_Set task 1_:
From the Senate speech, set down the passage starting at "In many cases" and ending at "account as well.".
_Set task 2_:
Translate this sentence from the Senate speech into French: "Whether we like it or not, bureaucrats aren’t elected."

Of course, we should also give a big shout out to Peter Ridd, who has fearlessly stood up for what he believes in, as well as Drew Pavlou who was kicked out of the University of Queensland for standing up for what he believed in, and, indeed, our own Craig Kelly, who was kicked off Facebook for standing up for what he believed in. We’re always up against the command and control tendencies of those who wield power. We must always make sure that those who don’t wield the power—

Senator McAllister interjecting—

Senator RENNICK: I’ll take that interjection, thanks, Senator McAllister. At the end of the day, having been in this chamber for almost two years, I actually think the bureaucrats wield a lot more power than the elected members of parliament do. You’ve only got to look at the RBA, which has autonomous control over the monetary policy, our currency. We have the Australian Research Council, which the law says is responsible for and has ultimate control over $3 billion and how that money is granted. We have the ABC, which has no independent review body for how it behaves. There are plenty of examples where the bureaucrats are basically unaccountable for their actions—and I forgot to include the universities in that. So I’m more than happy to stand by my assertion that where taxpayer dollars are being spent the bureaucrats are held to account.

In many cases that means we’re going to have to take back the idea of an independent statutory authority. Ultimately, at the end of the day, the bulwark of democracy is accountability and transparency. Whether we like it or not, bureaucrats aren’t elected. People may not like politicians, but we are elected and we are held to account for what we do. We are very transparent; we have to stand here in the chamber and stand up in front of the media and our constituents. It’s very important that we are held to account as well.

_Recorded data_:
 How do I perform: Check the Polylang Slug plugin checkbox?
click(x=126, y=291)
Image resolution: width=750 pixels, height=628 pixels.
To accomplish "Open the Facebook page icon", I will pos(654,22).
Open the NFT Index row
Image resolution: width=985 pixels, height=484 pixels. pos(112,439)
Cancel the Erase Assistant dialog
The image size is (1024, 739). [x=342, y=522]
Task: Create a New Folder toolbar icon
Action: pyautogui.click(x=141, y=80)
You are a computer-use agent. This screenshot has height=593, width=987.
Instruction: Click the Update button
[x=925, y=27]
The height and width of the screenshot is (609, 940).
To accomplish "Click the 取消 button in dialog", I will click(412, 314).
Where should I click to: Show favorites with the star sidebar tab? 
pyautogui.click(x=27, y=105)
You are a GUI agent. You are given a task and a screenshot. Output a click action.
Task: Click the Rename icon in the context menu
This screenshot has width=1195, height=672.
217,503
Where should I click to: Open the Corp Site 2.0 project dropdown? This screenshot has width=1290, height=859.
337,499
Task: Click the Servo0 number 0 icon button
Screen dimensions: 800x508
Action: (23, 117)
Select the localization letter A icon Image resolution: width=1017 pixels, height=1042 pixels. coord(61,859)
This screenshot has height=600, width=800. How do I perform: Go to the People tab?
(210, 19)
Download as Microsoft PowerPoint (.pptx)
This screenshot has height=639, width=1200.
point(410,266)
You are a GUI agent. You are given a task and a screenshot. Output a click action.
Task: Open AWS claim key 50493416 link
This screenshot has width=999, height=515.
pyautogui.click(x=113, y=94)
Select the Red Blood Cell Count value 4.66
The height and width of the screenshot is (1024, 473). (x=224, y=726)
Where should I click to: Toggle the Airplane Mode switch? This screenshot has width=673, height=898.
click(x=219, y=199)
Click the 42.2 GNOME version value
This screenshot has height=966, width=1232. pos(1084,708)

_Written answer 1_:
In many cases that means we’re going to have to take back the idea of an independent statutory authority. Ultimately, at the end of the day, the bulwark of democracy is accountability and transparency. Whether we like it or not, bureaucrats aren’t elected. People may not like politicians, but we are elected and we are held to account for what we do. We are very transparent; we have to stand here in the chamber and stand up in front of the media and our constituents. It’s very important that we are held to account as well.

_Written answer 2_:
Que cela nous plaise ou non, les bureaucrates ne sont pas élus.